Leeds conducted his experiment as follows:—A ten litre flask provided with a glass stopper, was filled with a mixture of equal parts of carbon monoxide and air, and allowed to stand in contact with moist phosphorus for six days. The glass stopper was then removed and replaced by a cork; and the mouth of the vessel being placed under mercury, the gases were displaced and passed through baryta water. A precipitate containing 15.5 mg of carbon dioxide was obtained. It is evident that in the course of six days, in a tightly closed vessel, the oxygen of the air must have been completely used up so that the mixed gases were necessarily under diminished pressure. Then in taking out the glass stopper for the purpose of introducing the cork, no precautions were taken to prevent the access of ordinary air, and a considerable volume of the air of the laboratory must have entered; enough, certainly, to account for some of the precipitate he obtained. The rest of the carbon dioxide must have come as in Baumann’s experiment from the oxidation of carbon contained in the phosphorus.
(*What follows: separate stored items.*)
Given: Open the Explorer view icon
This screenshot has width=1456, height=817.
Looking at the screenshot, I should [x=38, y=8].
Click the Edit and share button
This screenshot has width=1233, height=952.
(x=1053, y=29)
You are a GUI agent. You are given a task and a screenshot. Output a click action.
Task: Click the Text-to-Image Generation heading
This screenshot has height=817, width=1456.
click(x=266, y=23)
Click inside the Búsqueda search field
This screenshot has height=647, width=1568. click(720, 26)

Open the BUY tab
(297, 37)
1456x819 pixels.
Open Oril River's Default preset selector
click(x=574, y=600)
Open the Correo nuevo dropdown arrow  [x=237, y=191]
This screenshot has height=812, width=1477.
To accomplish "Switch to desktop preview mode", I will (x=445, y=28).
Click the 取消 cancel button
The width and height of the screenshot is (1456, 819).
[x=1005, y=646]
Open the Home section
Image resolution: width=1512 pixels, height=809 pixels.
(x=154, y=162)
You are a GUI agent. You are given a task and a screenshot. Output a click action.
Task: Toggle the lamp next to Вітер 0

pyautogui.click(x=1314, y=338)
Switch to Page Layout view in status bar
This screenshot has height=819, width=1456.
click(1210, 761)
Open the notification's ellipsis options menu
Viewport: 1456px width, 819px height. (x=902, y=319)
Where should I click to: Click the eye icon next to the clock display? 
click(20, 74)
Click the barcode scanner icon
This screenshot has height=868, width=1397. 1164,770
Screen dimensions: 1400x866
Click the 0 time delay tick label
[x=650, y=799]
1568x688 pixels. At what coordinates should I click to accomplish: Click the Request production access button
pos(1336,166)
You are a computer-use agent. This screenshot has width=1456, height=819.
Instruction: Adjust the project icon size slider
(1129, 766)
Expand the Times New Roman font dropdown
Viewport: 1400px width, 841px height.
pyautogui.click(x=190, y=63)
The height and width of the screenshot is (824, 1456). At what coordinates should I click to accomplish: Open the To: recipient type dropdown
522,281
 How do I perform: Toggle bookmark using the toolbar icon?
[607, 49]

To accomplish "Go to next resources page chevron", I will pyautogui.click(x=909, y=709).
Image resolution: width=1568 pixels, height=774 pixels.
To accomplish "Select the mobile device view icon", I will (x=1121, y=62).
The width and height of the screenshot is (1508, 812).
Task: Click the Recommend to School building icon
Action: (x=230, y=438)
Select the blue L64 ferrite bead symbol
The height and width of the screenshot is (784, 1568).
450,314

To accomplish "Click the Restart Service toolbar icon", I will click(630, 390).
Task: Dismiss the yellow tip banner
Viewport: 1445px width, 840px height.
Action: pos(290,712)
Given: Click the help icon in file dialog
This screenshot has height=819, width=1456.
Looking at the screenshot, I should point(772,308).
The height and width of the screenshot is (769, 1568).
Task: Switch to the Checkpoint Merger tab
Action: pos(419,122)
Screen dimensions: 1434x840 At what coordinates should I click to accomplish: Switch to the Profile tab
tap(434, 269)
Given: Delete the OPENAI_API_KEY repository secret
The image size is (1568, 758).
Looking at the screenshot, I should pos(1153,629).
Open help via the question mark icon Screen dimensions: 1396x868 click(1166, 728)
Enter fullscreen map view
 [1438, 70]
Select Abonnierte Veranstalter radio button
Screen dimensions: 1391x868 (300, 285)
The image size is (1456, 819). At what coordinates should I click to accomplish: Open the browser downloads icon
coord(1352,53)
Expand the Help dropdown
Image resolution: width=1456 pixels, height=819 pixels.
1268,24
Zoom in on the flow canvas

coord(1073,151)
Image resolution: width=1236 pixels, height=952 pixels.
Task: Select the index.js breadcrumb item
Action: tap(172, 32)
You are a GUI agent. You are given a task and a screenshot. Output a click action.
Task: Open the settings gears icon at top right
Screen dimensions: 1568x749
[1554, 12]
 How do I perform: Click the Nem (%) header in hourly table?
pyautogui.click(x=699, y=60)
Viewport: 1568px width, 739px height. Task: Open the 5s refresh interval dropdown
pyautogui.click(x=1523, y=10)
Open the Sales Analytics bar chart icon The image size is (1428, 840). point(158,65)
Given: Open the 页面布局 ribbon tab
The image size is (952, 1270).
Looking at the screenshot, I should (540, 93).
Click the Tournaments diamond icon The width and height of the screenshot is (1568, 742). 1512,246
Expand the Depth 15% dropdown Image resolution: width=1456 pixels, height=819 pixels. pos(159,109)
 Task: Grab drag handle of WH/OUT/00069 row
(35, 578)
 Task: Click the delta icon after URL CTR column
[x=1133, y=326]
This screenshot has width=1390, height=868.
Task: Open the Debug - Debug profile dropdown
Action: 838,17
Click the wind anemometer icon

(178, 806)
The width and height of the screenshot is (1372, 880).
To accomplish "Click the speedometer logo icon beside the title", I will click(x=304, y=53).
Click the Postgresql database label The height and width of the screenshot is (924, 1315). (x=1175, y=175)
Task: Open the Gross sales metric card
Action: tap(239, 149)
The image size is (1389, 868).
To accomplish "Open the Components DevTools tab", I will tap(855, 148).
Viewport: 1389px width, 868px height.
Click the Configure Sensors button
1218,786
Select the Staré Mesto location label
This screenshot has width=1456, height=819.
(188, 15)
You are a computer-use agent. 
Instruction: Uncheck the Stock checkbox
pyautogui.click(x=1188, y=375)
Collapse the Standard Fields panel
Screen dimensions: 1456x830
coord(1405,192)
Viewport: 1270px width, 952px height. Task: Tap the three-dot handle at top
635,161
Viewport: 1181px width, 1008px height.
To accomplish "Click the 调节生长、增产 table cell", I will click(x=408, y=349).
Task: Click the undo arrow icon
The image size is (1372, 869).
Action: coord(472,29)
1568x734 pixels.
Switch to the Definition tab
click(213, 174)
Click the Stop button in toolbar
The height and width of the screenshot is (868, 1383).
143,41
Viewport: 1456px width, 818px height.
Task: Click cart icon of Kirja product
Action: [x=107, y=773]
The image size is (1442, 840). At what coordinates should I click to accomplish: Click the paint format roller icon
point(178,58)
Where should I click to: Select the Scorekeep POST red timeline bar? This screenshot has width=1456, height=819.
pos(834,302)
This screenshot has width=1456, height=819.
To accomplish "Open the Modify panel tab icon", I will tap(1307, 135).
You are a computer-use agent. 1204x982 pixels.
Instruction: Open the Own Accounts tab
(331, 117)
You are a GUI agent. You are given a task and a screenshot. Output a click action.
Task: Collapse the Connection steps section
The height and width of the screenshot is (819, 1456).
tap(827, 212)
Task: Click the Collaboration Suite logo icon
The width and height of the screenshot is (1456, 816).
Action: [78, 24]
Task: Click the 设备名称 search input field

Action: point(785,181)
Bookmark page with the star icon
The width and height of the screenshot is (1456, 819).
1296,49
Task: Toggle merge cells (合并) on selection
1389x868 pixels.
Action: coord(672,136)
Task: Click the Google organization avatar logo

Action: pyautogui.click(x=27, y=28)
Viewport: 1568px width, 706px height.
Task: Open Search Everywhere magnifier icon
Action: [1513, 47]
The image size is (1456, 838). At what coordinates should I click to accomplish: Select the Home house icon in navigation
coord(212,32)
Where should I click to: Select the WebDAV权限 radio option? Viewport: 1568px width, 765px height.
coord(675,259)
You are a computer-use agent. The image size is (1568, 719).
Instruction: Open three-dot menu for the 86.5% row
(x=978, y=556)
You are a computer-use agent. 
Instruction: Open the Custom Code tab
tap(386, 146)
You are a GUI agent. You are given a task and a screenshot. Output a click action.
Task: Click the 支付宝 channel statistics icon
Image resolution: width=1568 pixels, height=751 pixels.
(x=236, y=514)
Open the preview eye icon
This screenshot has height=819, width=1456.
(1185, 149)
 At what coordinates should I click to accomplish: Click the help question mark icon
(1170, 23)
That ordinary commercial sticks of phosphorus contain carbon was shown by us in the following way[30]:—Air was passed from a gasometer into a hard glass tube containing copper oxide heated to redness, represented by K in the drawing. Then through a series of wash bottles A, B, C, so constructed that the connecting tubes were fitted into each other by means of ground glass joints. A and B contained a concentrated solution of caustic soda, C a solution of baryta water. The air then passed into an ordinary bell jar, having a capacity of about a litre and a quarter. This was held in position on mercury contained in a crystallizing dish. The inlet tube was bent downward into a small dish containing the phosphorus, represented by H in the figure. The gas after leaving the bell jar passed through two wash bottles D and E, similar to A, B, C. D contained 30-40 c.c. of ordinary distilled water. E contained a clear solution of baryta water, and was connected with a tube containing solid caustic potash to protect it from the air. The outlet tube from the wash bottle C is bent so as to pass beneath the edge of the bell jar, then up into the closed space above the mercury, and then down towards the phosphorus. A long funnel tube J served to introduce or remove water from the dish containing the phosphorus. The air therefore after having entered the tube K came at no point in contact with organic matter, and yet we found that after all ordinary air had been displaced by purified air, and clear baryta water introduced into the wash bottle E, a precipitate was found. Ten litres of air were sufficient to cause a distinct turbidity, while 20 to 30 gave a precipitate. As there is no possible source of error it follows that the carbon dioxide must have come from the oxidation of carbon contained in the phosphorus.

That carbon should be present in phosphorus is not surprising considering its method of manufacture. Whether the carbon existing in the phosphorus is in chemical combination or not we are unable to say. The specimens of phosphorus used by us were perfectly homogenous. There was no evidence of the presence of particles in them, and the solution in carbon bisulphide was perfectly clear, and on standing nothing whatever was deposited. Even distilled phosphorus acted in the same way, showing that this also contained carbon.